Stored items
• • • • • • •

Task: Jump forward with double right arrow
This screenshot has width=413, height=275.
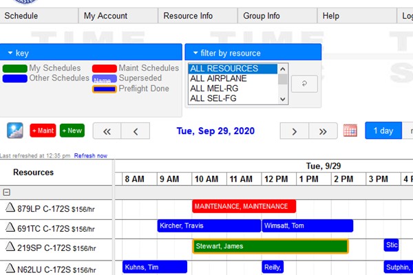Action: 323,131
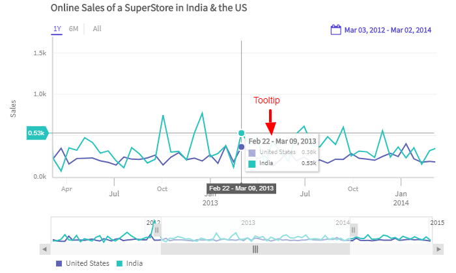Click the scroll right arrow of navigator
Screen dimensions: 456x273
[x=436, y=248]
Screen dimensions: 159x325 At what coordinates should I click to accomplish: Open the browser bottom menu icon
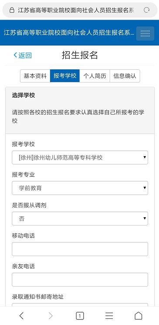pyautogui.click(x=109, y=316)
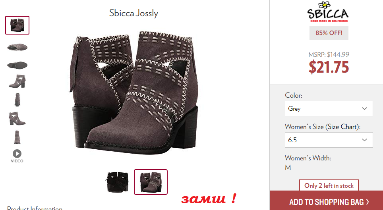Click the Sbicca brand logo
Image resolution: width=383 pixels, height=210 pixels.
tap(328, 12)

• • • • • • •

▶ **Task description**
Your answer must restate the entries word for word and contain no pictures.

▶ **Task result**
Task: Jump forward with double right arrow
This screenshot has width=413, height=275.
Action: 323,131
Click the scroll right arrow of navigator
Screen dimensions: 456x273
[x=436, y=248]
Screen dimensions: 159x325 At what coordinates should I click to accomplish: Open the browser bottom menu icon
pyautogui.click(x=109, y=316)
Click the Sbicca brand logo
Image resolution: width=383 pixels, height=210 pixels.
tap(328, 12)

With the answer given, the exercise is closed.